## Data records
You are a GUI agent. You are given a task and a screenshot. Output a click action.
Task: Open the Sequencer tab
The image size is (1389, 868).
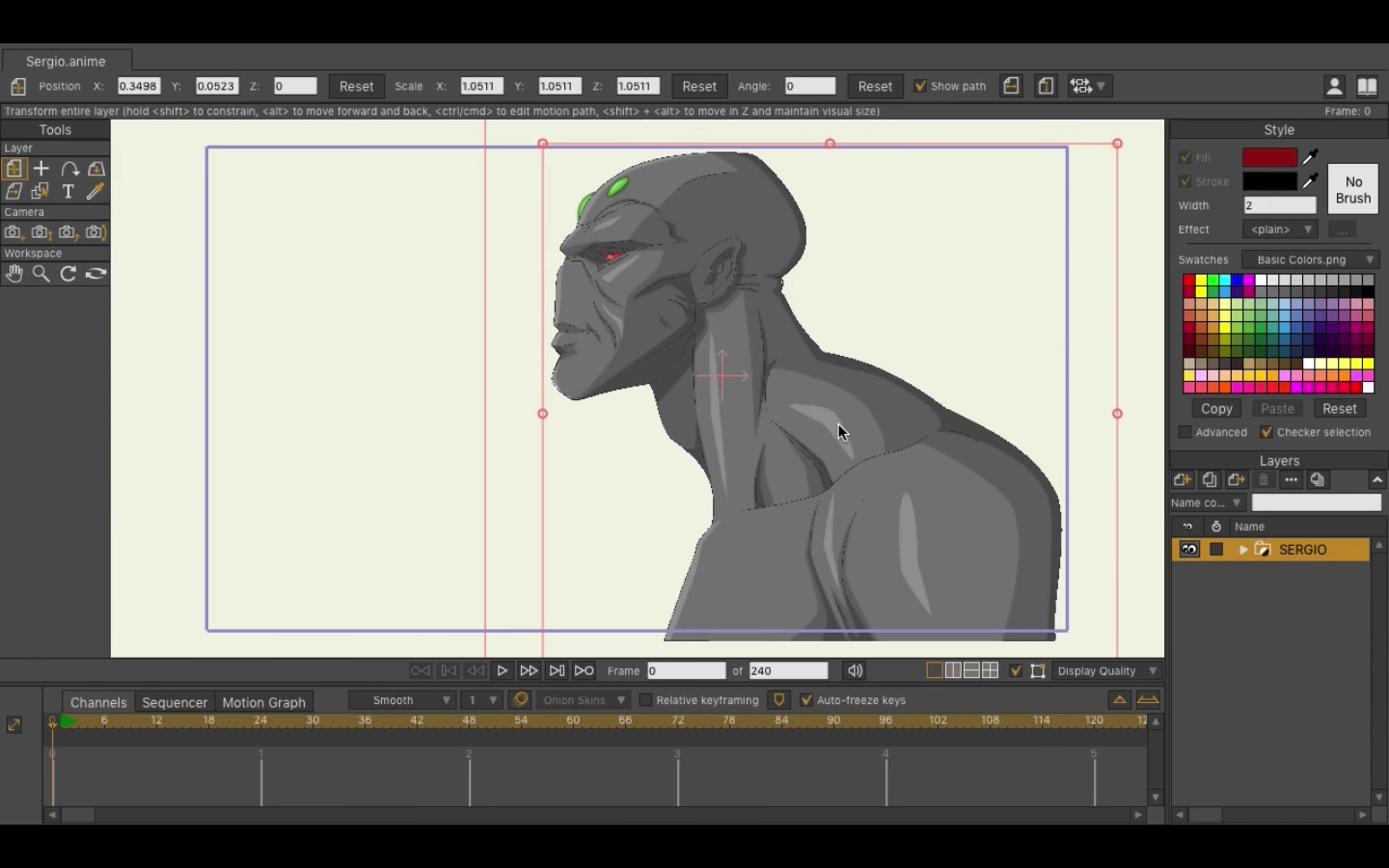174,701
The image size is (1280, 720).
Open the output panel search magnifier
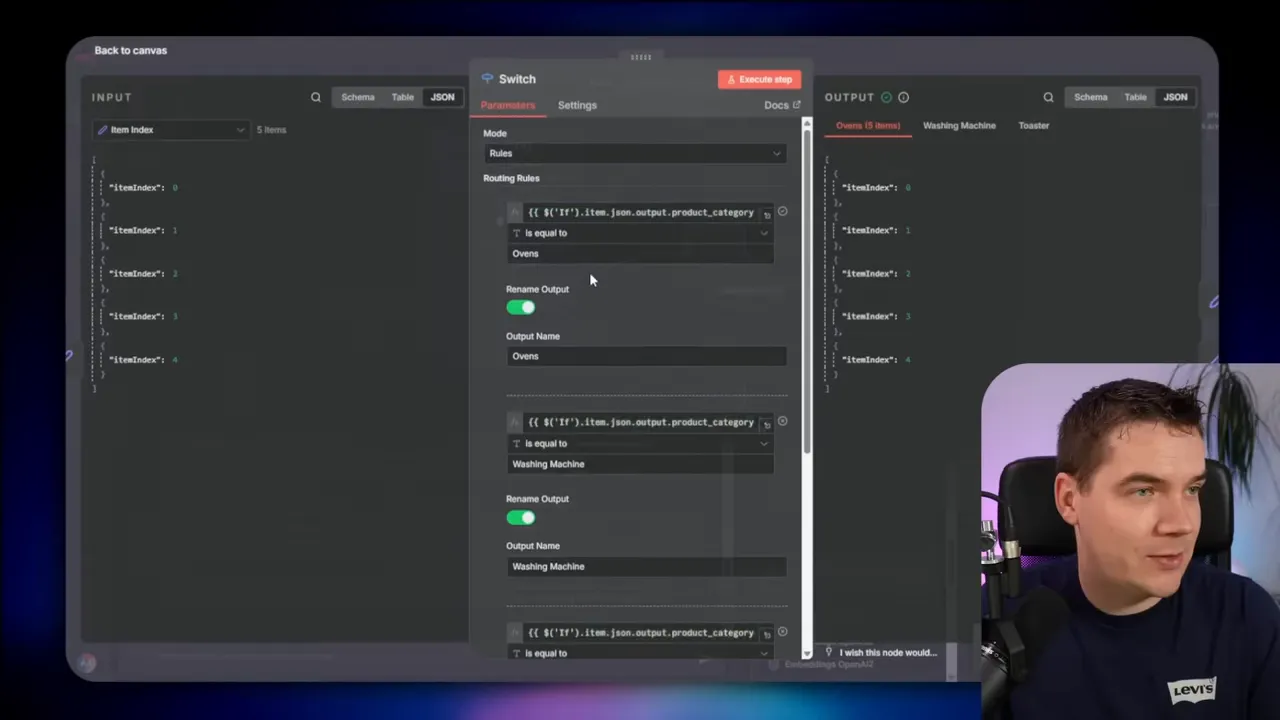[1048, 97]
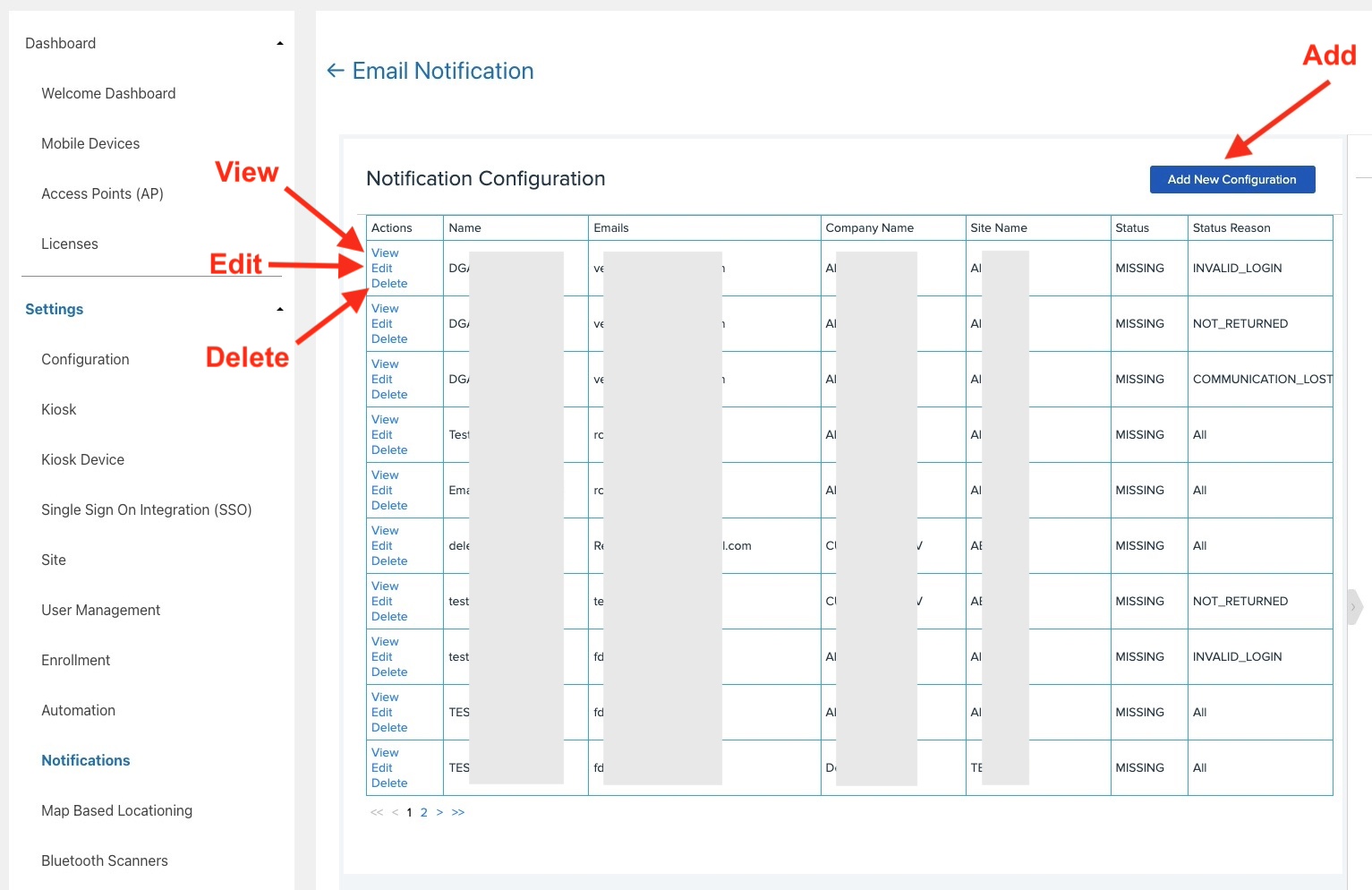Click Add New Configuration button
1372x890 pixels.
click(1231, 179)
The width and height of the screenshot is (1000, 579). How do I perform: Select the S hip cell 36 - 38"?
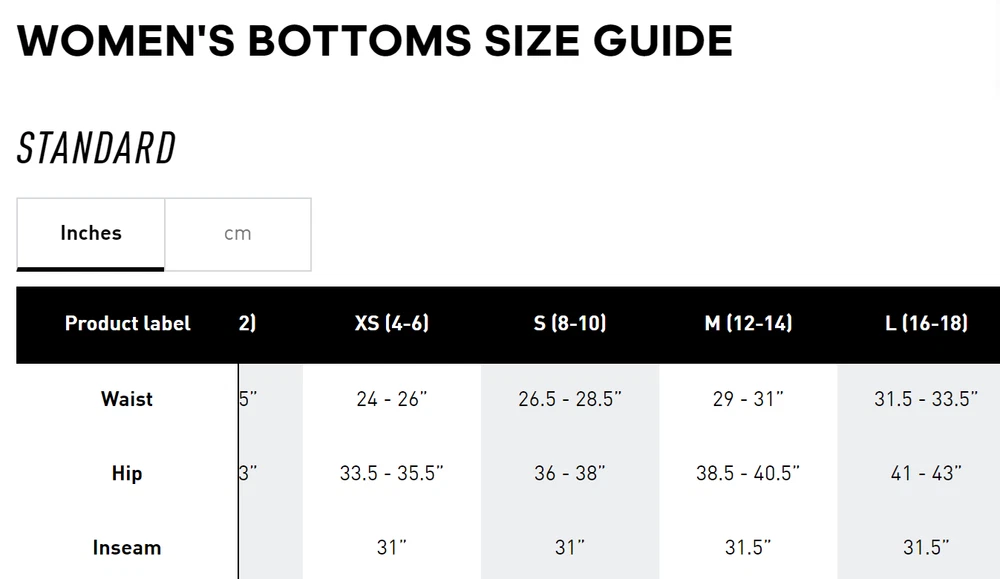(570, 473)
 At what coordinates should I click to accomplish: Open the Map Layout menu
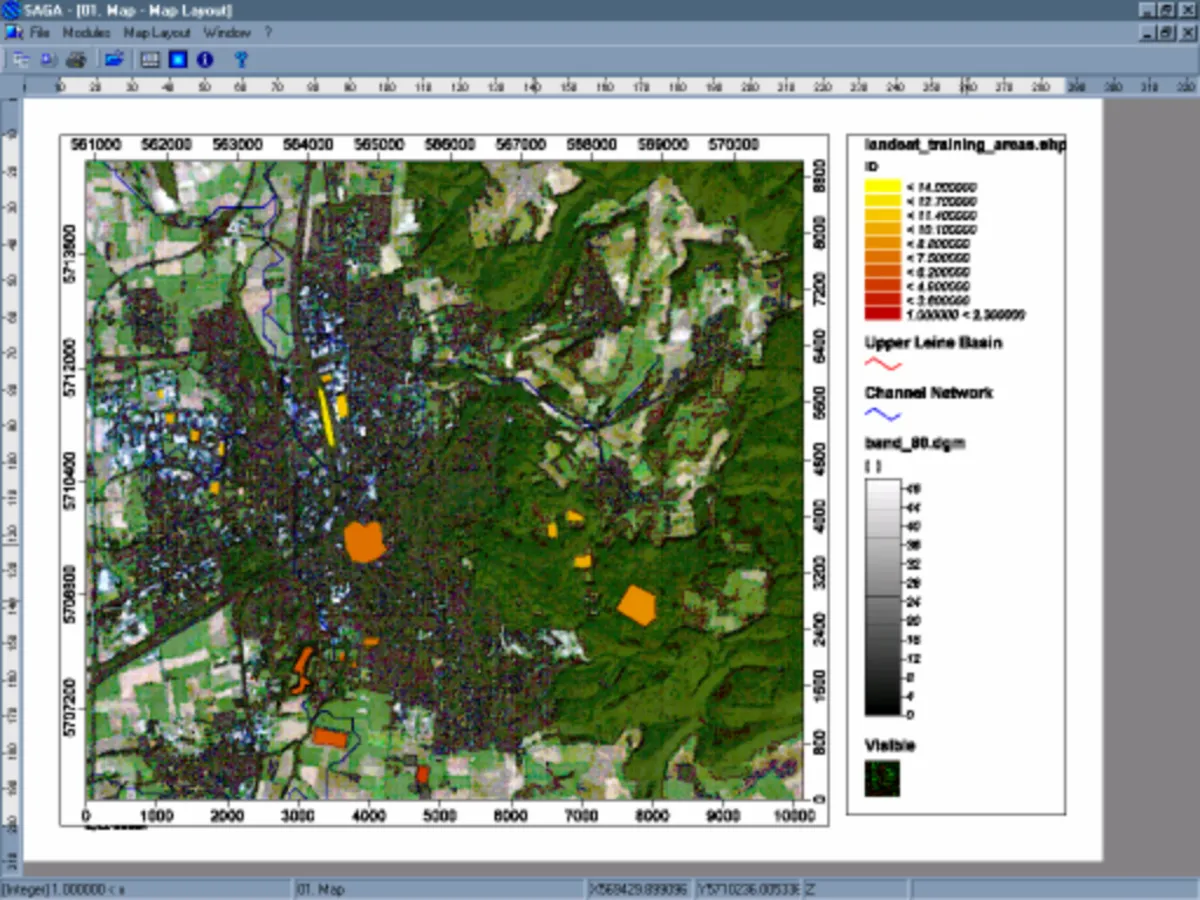[x=156, y=32]
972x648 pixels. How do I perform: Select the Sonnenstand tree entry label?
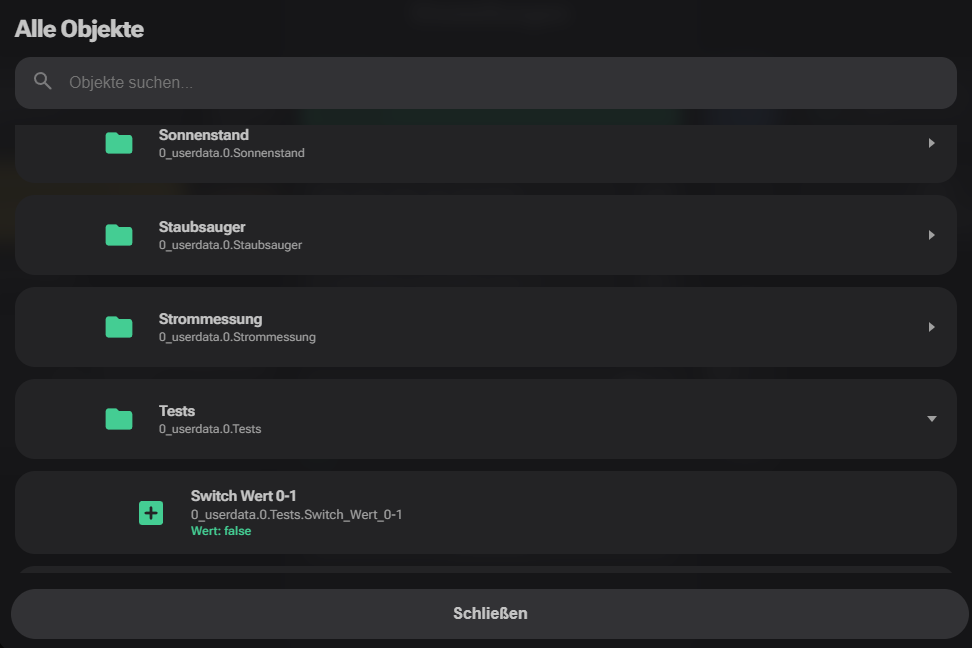tap(204, 135)
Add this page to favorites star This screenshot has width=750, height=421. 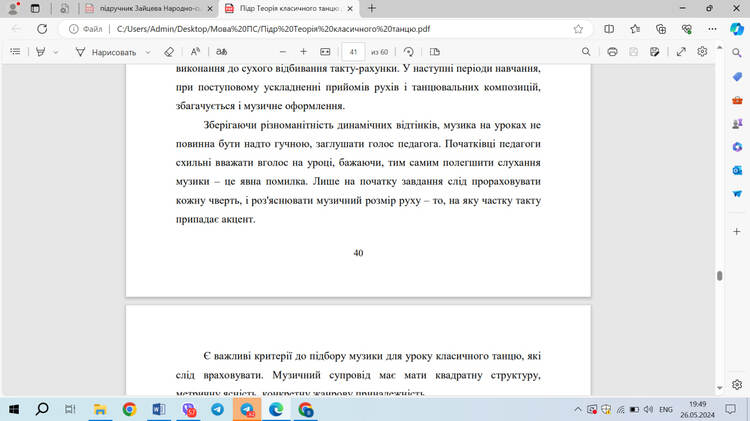pyautogui.click(x=578, y=29)
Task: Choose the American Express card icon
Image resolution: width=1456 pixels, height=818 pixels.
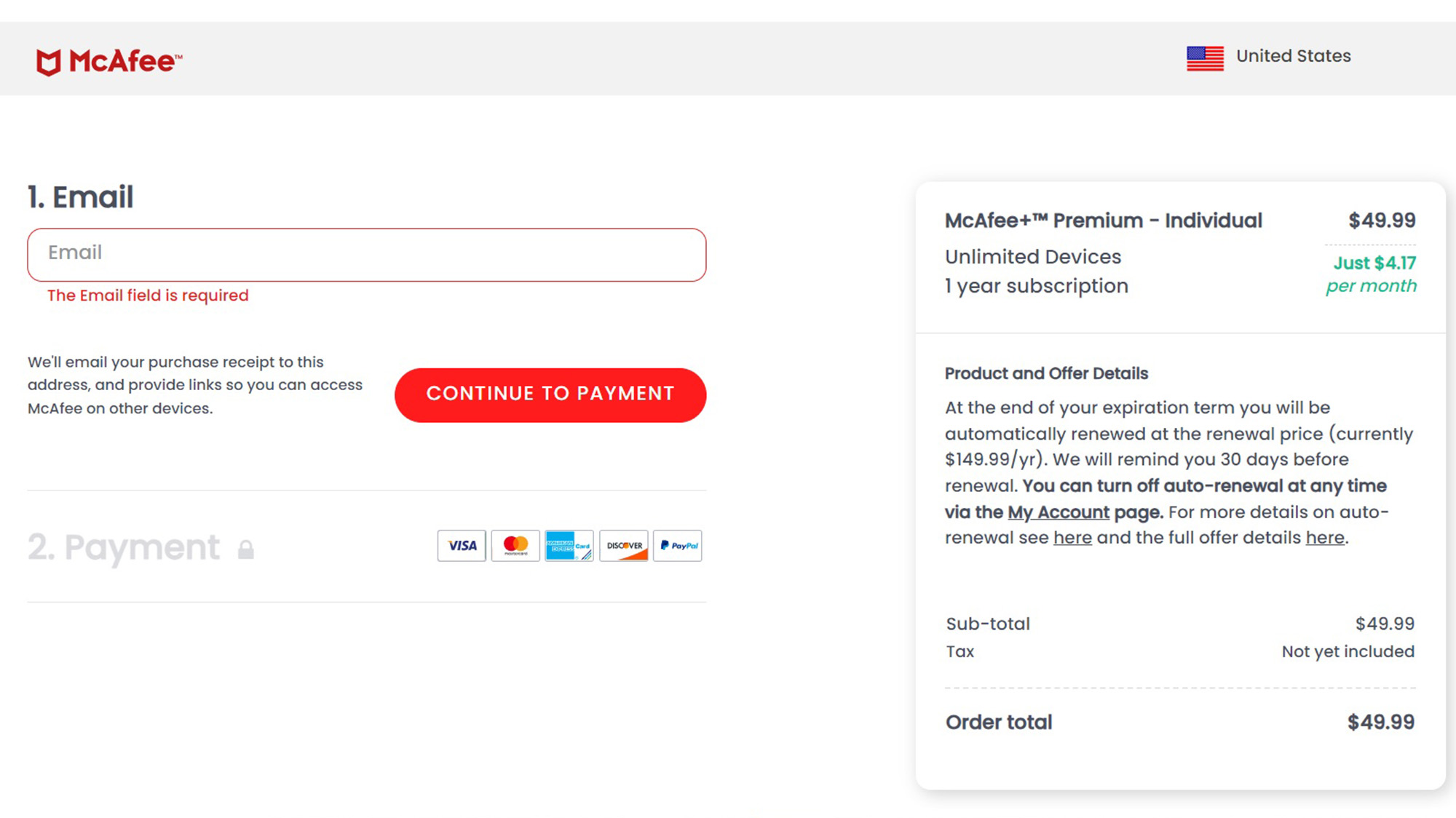Action: pyautogui.click(x=569, y=546)
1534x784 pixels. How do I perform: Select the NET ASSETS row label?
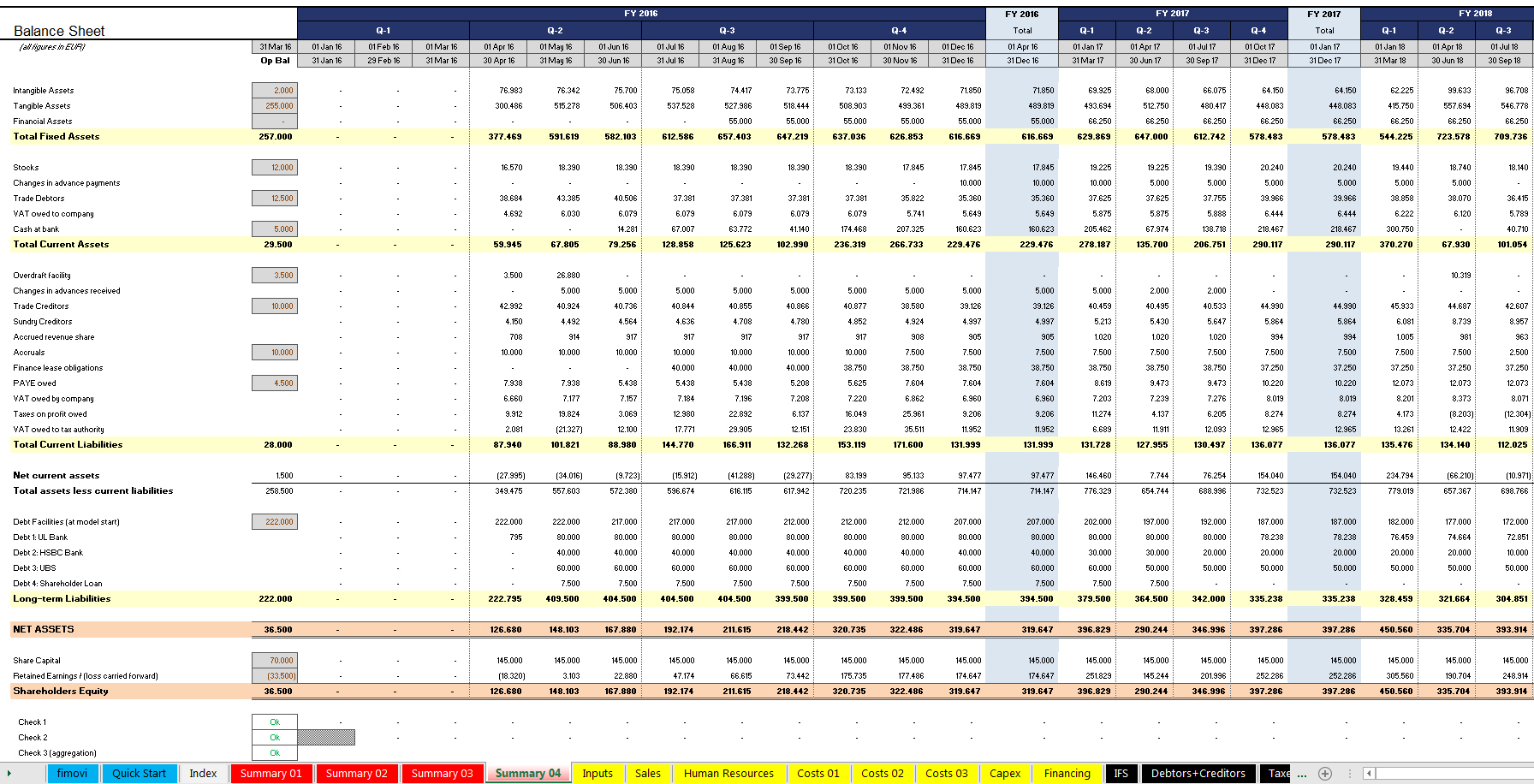(44, 630)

## What is needed
Nothing but the lines from the one with "1534x784 pixels. How" through the last line of the records should appear in your answer, each exactly as written and without pictures.

## Response to this exercise
1534x784 pixels. How do I perform: Select the NET ASSETS row label?
(44, 630)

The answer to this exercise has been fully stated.